= Exercise requirements =
Copy out every line below that contains the word "Looking". Upper and lower case must match.

= Data provided =
◆ ◆ ◆ ◆ ◆
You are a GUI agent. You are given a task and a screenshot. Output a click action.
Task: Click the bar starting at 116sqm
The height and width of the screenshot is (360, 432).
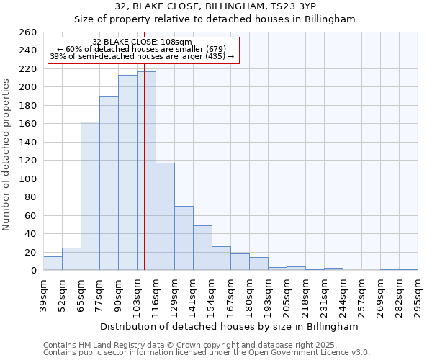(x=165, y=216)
◆ ◆ ◆ ◆ ◆
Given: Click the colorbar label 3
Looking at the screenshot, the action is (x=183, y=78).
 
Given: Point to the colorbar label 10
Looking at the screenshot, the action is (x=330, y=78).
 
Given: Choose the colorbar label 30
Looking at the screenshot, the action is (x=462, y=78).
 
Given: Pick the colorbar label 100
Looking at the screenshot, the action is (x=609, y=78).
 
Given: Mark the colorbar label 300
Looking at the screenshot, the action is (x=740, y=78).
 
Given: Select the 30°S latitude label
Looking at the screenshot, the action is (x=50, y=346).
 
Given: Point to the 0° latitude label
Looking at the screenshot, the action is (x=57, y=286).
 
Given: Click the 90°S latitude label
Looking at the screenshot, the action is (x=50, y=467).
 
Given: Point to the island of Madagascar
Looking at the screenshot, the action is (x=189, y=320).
◆ ◆ ◆ ◆ ◆
= Solution for this exercise =
Looking at the screenshot, the action is (x=183, y=78).
Looking at the screenshot, the action is (x=330, y=78).
Looking at the screenshot, the action is (x=462, y=78).
Looking at the screenshot, the action is (x=609, y=78).
Looking at the screenshot, the action is (x=740, y=78).
Looking at the screenshot, the action is (x=50, y=346).
Looking at the screenshot, the action is (x=57, y=286).
Looking at the screenshot, the action is (x=50, y=467).
Looking at the screenshot, the action is (x=189, y=320).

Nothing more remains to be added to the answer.